Oil Rebounds on US Plans to Refill Reserve, Strong Jobs Data
(Bloomberg) -- Oil rebounded on a stronger-than-expected US jobs report and plans to refill the Strategic Petroleum Reserve, but remained on course for the longest weekly losing streak since 2018 amid concern about an impending global glut.
West Texas Intermediate rose as much as 3.3% and traded around $71 a barrel after hovering around five-month lows for the past four sessions. Crude is on pace for its seventh straight weekly drop, and widely watched timespreads are mired in bearish contango structures to the middle of next year. That rout had led oil to close in oversold territory on its relative strength index Thursday, a condition that often supports a technical rebound.
Crude found support on Friday from a US solicitation for 3 million barrels for the reserve and a plan to hold monthly tenders through at least May.

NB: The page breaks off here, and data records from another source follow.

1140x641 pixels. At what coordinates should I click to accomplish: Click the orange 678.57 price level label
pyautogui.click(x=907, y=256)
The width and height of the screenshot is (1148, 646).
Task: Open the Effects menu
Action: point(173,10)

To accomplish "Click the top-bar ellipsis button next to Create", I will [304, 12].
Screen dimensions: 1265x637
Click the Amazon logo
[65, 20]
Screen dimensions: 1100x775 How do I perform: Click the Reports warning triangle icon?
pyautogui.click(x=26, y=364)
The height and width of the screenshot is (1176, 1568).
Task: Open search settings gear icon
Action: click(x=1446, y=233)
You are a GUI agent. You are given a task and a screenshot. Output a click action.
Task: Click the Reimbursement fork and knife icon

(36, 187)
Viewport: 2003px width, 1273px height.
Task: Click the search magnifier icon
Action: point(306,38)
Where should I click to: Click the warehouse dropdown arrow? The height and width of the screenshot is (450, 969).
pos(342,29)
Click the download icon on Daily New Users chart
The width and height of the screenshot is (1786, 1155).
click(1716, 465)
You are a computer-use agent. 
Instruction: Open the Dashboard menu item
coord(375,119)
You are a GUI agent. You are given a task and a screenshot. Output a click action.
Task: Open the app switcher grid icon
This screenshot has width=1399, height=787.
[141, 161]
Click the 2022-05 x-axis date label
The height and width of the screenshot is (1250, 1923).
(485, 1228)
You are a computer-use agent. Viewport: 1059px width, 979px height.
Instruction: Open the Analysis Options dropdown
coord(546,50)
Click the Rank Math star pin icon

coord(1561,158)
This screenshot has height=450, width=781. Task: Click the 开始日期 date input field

The country’s payrolls report also beat expectations, adding to expectations that a decline in fuel demand may be bottoming out. Average retail motor fuel prices in the US have collapsed to the lowest in a year, according to data from the American Automobile Association.
Still, crude has closed lower every session since last week’s meeting of the Organization of Petroleum Exporting Countries and its allies. The group’s plans for deeper production cuts were met with skepticism and seen as inadequate to counter supply booms elsewhere, notably in the US. The slump has persisted even amid comments by leading producer Saudi Arabia that the curbs could be extended beyond March, which were followed by similar remarks from Russia and Algeria.
“The market is providing clear signals that should check the conviction of bulls,” Macquarie analysts including Marcus Garvey and Vikas Dwivedi said in a note. “These signals include skepticism about OPEC+ policy effectiveness, perhaps finally and strangely, a reluctance to bet against US production growth after roughly a decade of outperformance by the US shale industry, and maybe a shelving of the structural underinvestment thesis.”
There are also concerns about the trajectory of demand. Chinese consumption is expected to grow by 500,000 barrels a day next year, according to a Bloomberg survey, less than a third of the increase seen in 2023. In the US, meanwhile, many economists see a recession starting next year.
But others see the market as currently experiencing a wide gap “between sentiment and reality,” Saad Rahim, Trafigura Group’s chief economist, wrote in the group’s 2023 annual report. “Demand for commodities might have been expected to wane. In fact, we have seen consumption climb to record highs across several markets.”